Create an automated data dashboard which reads data about stock prices, and produces a corresponding chart of the prices over time. The dashboard should be produced by a reusable function, which, if written correctly, can be used in the provided "Stocks Dashboard" section at the very bottom of this notebook. The function will produce a dataviz of the stock prices over time, as well as a summary report of key metrics. 

To satisfy the basic requirements, the program can read data from one of the provided CSV files.  Each CSV file contains some (outdated) stock price data about the company name mentioned in the CSV file name ('AAPL', 'DIS', 'GOOGL', 'MSFT', 'NFLX', 'SBUX', or 'TSLA'). You can assume all these provided CSV files will conform to the same file naming conventions and will have the same columns and row structure.

For further exploration, the program can alternatively fetch real-time stock market data from the Internet. In this case, the dashboard will be able to work with a broader range of stock symbols.



# Evaluation

Submissions will be evaluated according to their ability to meet all requirements (see sections below), as summarized by the following rubric:

  + The **Function and Paramter Requirements** are worth 10%.

  + The **Symbol Validation Requirements** are worth 10%.

  + **Part I (Data Extraction)** is worth 20%. For full points, you're encouraged to fetch real-time data from the Internet instead of using the provided CSV files. If there is an attempt to fetch data from the API, the API Key will need to be handled securely, otherwise compromised keys will lead to security deductions.

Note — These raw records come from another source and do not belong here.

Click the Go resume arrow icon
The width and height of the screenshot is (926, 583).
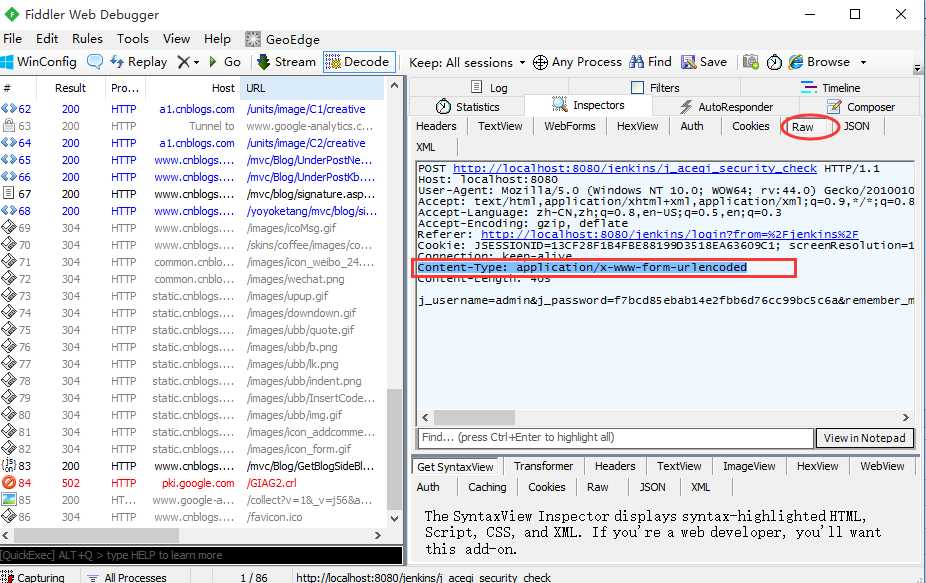click(x=213, y=61)
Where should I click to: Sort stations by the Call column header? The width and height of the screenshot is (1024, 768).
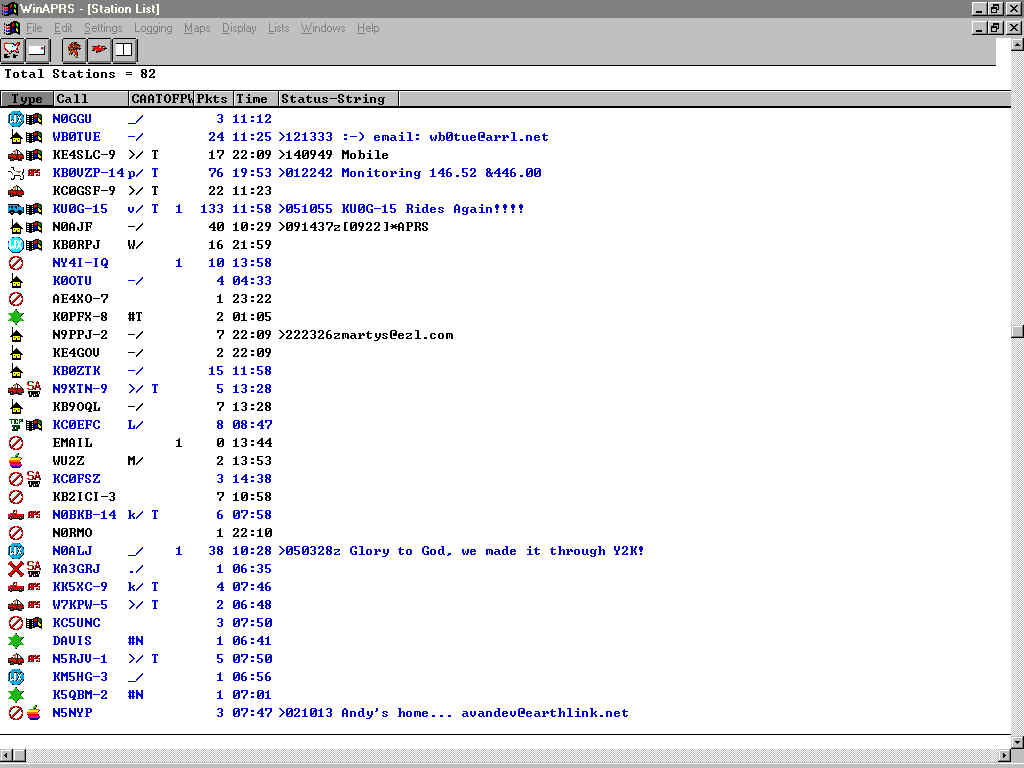90,99
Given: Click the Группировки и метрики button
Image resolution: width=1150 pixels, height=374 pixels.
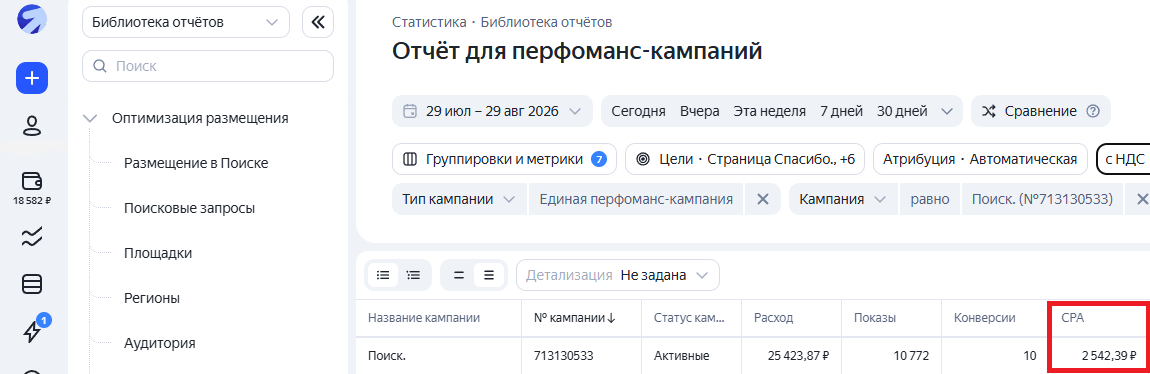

  + **Part II (Data Processing)** is worth 30%. For full points, make sure you answer all questions correctly. Each question is worth around the same weight. The last two "further exploration" questions are optional, and deliberately harder / more involved, and may earn bonus points.

  + **Part III (Data Visualization)** is worth 30%. For full points, make sure you produce a polished chart, with title and axis labels and prices formatted as USD. The further exploration challenges may earn bonus points.



# Requirements



## Function and Parameter Requirements

Define a function called `generate_stocks_report()`.

The function should accept a stock symbol as a parameter input, called `symbol`, which is expected to be a string datatype. Example valid invocation: `generate_stocks_report("MSFT")`.

If the symbol parameter is not supplied by the user during function invokation, the function should use `"NFLX"` as the default `symbol`. Example valid invocation: `generate_stocks_report()`.



## Symbol Validation Requirements

If an invalid stock symbol is passed in, the report generation function should gracefully handle any errors and display only a friendly error message like "OOPS, couldn't find that stock. Please check your symbol and try again."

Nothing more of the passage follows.